**ASSIGNED TASK A**.
From the text on mental health support, list the places where it says the drama is played or playing out.
**ASSIGNED TASK B**.
From the text on mental health support, copy the passage starting with "A person who" and going on through "call to action.".
**ASSIGNED TASK C**.
Continue the text on mental health support from where it stops.

Mental health illness deserves same support as cancer
The absence of mental health parity and lack of public concern for those with a mental illness is evident from the drama played or playing out in every corner of the country — on military bases, on street corners, and especially in movie theaters used as stages of demonstration.
A person who is ill with cancer is often supported by new friendships and fundraising efforts; a person ill with a disease of the brain is isolated, and even if family provides a safety net, there is little, if any, guidance or support.
Every place of employment, not just retail establishments, can be impacted by the results of such lack of care and concern. It is interesting to note that three local business professionals have teamed up on the subject with a 2015 interactive ArtPrize entry, “Rise Up”: an 8-by-16-foot mosaic made of shattered glass that will be installed in front of DeVos Place on Monroe Avenue. It is a call to action.

**INFORMATION SUPPLIED**.

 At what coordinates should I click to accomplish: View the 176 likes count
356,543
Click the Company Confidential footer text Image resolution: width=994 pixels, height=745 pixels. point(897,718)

**OUTPUT A**.
military bases, street corners, movie theaters

**OUTPUT B**.
A person who is ill with cancer is often supported by new friendships and fundraising efforts; a person ill with a disease of the brain is isolated, and even if family provides a safety net, there is little, if any, guidance or support.
Every place of employment, not just retail establishments, can be impacted by the results of such lack of care and concern. It is interesting to note that three local business professionals have teamed up on the subject with a 2015 interactive ArtPrize entry, “Rise Up”: an 8-by-16-foot mosaic made of shattered glass that will be installed in front of DeVos Place on Monroe Avenue. It is a call to action.

**OUTPUT C**.
So, too, is this Business Journal editorial comment, especially in regard to House Bill 4674, which strengthens the 2005 “Kevin’s Law,” allowing judges to order services to oversee a patient’s care and therapy sessions and holds mental health providers accountable for ensuring patients stay well after leaving a hospital or care facility. The new bill also provides training for court and affiliated agencies to enforce Kevin’s Law.
Mental health illnesses are in no way rare. A study completed by Public Sector Consultants in Lansing for state agencies reports approximately 26 percent of American adults experience a mental health illness every year — a little more than one in four people — and one in every 17 copes with a serious mental health illness.
The study also shows the indirect cost of mental illness due to lost productivity in the United States was estimated in 2002 at $193.2 billion.
The World Health Organization, the World Bank and Harvard University, in their Global Burden of Disease Study, rank mental illness as the second most burdensome disease in established market economies, causing an estimated average 15 years of life lost due to premature death and disability. It is estimated by the studies that 20 percent of those suffering are homeless.
Mental health parity is in fact the law, represented in the Affordable Care Act, and Michigan Gov. Rick Snyder and Lt. Gov. Brian Calley both have renewed the state’s focus on studies, legislation and commissions to assure improved systems of providing care for those suffering.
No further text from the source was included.